Problem requirements: Starting at the line that contains "Where should I click to: Open the", transcribe each line exactly through the last line of the data. Include nothing else.

-------------------------

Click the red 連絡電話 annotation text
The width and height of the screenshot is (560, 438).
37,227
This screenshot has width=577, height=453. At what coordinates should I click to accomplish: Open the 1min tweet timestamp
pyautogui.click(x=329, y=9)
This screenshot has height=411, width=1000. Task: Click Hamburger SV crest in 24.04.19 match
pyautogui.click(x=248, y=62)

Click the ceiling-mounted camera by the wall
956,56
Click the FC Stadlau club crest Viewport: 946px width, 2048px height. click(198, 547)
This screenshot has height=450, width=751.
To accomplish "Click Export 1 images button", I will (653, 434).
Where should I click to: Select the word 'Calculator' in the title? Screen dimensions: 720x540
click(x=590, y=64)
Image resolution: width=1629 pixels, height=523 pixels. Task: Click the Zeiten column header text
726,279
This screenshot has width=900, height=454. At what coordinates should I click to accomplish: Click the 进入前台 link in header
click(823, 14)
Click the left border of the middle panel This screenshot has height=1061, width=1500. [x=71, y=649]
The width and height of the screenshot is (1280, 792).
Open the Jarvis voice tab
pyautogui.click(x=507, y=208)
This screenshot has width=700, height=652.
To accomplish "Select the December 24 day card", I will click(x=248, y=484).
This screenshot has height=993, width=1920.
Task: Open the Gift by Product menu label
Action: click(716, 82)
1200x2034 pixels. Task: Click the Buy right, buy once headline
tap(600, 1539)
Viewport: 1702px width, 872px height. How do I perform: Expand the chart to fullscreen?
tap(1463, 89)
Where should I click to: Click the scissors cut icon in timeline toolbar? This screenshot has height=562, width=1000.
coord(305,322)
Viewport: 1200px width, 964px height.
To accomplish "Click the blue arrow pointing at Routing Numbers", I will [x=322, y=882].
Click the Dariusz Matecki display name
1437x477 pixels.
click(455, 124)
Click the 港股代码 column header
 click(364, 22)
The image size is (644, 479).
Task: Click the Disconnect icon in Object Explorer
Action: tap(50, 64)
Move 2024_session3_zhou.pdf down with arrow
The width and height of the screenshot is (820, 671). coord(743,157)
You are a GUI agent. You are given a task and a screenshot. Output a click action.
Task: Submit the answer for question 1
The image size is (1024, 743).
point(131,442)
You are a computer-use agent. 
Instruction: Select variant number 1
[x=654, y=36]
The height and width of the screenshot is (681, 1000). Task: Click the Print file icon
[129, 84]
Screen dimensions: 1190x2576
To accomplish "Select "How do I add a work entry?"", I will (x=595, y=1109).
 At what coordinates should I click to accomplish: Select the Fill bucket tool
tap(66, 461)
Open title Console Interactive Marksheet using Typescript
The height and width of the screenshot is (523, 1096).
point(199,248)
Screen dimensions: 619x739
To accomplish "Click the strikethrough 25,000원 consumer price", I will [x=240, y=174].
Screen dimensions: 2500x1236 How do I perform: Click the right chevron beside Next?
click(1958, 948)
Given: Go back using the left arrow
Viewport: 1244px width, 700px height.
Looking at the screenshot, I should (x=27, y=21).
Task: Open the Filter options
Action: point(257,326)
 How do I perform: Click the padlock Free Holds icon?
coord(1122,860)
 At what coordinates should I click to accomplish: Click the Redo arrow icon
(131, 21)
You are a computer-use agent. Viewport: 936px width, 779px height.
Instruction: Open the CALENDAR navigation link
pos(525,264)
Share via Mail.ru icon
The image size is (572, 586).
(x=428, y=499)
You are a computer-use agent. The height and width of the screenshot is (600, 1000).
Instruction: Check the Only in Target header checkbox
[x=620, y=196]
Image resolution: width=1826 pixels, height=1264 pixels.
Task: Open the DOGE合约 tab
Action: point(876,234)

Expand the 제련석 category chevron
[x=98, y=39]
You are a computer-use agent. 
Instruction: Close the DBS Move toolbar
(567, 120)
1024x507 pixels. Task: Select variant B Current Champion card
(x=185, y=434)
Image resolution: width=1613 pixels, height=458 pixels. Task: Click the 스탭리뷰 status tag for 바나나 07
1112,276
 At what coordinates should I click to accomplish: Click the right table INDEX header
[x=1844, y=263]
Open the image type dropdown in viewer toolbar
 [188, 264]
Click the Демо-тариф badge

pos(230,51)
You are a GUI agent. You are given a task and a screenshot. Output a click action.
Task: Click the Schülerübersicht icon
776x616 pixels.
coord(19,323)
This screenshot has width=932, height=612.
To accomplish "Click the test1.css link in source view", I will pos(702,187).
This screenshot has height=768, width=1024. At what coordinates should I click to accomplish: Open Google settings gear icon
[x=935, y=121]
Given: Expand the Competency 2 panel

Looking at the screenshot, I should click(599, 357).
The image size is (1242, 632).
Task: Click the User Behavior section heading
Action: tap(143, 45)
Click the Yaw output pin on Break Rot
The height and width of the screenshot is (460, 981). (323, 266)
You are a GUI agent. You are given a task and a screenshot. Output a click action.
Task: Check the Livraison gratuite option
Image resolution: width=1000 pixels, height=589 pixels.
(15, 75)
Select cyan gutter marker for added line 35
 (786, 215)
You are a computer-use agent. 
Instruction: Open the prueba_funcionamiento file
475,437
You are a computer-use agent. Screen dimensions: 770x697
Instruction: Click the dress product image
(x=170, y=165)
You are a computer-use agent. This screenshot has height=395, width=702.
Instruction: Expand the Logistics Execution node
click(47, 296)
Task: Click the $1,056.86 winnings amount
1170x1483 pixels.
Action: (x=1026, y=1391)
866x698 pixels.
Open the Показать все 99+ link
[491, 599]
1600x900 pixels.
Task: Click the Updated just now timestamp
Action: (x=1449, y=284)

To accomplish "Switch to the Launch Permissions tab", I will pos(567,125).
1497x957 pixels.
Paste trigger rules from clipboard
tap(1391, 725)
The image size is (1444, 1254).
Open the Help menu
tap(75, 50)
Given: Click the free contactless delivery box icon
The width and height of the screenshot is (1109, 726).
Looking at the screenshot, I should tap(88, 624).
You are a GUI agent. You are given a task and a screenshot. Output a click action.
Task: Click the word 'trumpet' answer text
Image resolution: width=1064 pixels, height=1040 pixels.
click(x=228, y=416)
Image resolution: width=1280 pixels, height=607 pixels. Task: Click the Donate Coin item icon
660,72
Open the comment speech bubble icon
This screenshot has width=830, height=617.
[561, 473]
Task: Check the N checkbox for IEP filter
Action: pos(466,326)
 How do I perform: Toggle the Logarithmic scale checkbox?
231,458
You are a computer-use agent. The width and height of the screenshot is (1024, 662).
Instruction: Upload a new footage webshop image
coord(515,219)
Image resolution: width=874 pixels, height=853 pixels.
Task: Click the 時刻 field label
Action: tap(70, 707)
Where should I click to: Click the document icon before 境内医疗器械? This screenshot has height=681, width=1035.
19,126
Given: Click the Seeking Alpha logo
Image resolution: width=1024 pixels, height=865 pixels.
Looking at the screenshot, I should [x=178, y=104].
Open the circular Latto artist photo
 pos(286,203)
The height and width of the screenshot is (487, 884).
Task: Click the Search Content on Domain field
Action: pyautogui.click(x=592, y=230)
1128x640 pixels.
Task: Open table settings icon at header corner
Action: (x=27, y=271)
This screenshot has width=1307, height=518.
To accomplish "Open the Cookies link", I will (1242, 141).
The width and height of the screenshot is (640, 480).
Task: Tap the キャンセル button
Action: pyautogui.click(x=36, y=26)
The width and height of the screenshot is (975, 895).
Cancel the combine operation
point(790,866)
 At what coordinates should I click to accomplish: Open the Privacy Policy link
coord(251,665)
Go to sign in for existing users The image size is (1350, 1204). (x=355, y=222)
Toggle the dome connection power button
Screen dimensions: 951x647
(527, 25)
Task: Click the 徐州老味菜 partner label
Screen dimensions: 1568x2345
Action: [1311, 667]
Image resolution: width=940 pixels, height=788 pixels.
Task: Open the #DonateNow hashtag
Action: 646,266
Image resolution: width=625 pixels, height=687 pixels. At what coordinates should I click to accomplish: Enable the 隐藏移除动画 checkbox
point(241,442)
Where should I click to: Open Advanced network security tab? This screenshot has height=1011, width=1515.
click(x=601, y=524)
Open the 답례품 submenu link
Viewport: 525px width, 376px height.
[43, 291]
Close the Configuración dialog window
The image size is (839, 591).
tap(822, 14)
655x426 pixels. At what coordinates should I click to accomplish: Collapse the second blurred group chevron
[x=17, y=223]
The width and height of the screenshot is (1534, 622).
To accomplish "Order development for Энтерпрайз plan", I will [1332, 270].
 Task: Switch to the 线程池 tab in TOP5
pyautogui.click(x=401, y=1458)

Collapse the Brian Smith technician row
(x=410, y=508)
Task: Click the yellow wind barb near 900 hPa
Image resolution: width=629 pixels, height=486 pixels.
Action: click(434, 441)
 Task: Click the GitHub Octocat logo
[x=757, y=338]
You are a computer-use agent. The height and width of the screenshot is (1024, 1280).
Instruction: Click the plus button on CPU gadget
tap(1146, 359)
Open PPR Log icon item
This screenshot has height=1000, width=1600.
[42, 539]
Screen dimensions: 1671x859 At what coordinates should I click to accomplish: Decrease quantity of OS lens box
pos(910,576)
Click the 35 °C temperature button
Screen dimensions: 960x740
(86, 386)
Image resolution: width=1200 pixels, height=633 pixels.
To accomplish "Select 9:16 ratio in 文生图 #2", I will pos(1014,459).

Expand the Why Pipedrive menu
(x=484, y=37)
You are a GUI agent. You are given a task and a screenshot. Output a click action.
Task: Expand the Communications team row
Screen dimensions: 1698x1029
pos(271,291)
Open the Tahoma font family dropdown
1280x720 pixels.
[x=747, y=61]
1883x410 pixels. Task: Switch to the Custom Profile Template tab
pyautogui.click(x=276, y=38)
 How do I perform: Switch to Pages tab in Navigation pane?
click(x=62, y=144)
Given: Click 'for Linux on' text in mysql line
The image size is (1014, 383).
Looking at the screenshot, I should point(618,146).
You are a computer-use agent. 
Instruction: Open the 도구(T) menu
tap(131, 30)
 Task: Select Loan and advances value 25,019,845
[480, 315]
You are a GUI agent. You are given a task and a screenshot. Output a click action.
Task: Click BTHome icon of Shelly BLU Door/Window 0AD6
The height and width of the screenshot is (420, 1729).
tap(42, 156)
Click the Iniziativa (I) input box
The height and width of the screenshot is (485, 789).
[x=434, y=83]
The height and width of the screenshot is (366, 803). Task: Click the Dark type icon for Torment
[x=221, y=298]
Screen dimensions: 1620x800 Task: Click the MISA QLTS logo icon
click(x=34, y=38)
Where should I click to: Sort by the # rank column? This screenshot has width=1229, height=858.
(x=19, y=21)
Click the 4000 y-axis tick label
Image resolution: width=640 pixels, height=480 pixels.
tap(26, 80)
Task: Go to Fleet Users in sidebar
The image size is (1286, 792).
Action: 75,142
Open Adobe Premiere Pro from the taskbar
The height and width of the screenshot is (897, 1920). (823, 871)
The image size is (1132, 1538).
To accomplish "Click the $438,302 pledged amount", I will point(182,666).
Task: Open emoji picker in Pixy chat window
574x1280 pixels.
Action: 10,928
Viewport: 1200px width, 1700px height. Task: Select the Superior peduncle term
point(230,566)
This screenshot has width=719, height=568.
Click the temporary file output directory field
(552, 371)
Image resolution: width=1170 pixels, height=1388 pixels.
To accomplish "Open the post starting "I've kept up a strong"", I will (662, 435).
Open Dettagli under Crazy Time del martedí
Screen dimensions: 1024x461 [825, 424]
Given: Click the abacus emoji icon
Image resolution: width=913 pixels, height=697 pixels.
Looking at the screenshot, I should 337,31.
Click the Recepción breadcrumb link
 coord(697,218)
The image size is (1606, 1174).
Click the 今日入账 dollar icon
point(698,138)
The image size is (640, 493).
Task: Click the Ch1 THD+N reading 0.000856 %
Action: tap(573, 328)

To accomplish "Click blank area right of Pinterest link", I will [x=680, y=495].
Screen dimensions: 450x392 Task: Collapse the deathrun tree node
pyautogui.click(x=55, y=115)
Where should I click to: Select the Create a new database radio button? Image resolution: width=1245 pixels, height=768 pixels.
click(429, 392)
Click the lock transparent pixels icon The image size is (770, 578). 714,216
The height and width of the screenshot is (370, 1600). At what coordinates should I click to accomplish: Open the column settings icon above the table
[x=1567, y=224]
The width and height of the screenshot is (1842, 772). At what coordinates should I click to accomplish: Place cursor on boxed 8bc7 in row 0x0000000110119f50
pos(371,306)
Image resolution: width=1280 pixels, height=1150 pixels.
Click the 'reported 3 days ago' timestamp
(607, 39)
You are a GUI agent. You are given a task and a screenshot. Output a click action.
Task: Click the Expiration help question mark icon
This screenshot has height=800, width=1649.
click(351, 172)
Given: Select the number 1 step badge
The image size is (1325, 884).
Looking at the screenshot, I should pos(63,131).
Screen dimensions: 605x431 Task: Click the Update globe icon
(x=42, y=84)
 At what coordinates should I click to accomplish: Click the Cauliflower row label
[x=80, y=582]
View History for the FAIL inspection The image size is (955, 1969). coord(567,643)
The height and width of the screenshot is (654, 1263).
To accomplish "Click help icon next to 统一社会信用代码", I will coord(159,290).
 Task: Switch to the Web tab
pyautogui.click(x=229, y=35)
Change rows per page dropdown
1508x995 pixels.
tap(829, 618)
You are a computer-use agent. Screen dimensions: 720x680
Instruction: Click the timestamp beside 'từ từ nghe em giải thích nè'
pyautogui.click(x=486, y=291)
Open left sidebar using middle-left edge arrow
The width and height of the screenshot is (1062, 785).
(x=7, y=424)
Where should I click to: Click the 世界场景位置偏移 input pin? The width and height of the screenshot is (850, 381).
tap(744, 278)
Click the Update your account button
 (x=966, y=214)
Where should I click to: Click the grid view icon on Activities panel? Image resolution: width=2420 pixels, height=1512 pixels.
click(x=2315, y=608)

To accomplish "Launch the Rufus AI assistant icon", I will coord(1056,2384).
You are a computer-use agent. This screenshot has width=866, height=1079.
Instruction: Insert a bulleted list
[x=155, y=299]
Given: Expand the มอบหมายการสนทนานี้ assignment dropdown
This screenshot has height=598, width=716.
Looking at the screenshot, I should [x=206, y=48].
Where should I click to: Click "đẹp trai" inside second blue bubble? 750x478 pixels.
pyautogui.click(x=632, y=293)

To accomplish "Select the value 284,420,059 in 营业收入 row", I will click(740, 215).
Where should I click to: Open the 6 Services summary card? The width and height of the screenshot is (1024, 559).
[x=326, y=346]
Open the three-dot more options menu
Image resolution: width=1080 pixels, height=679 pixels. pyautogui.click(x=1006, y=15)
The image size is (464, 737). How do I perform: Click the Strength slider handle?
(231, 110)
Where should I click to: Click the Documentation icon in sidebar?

-------------------------

Output for this task:
Where should I click to: Open the 6 Services summary card? The width and height of the screenshot is (1024, 559).
[x=326, y=346]
Open the three-dot more options menu
Image resolution: width=1080 pixels, height=679 pixels. pyautogui.click(x=1006, y=15)
The image size is (464, 737). How do I perform: Click the Strength slider handle?
(231, 110)
Where should I click to: Click the Documentation icon in sidebar?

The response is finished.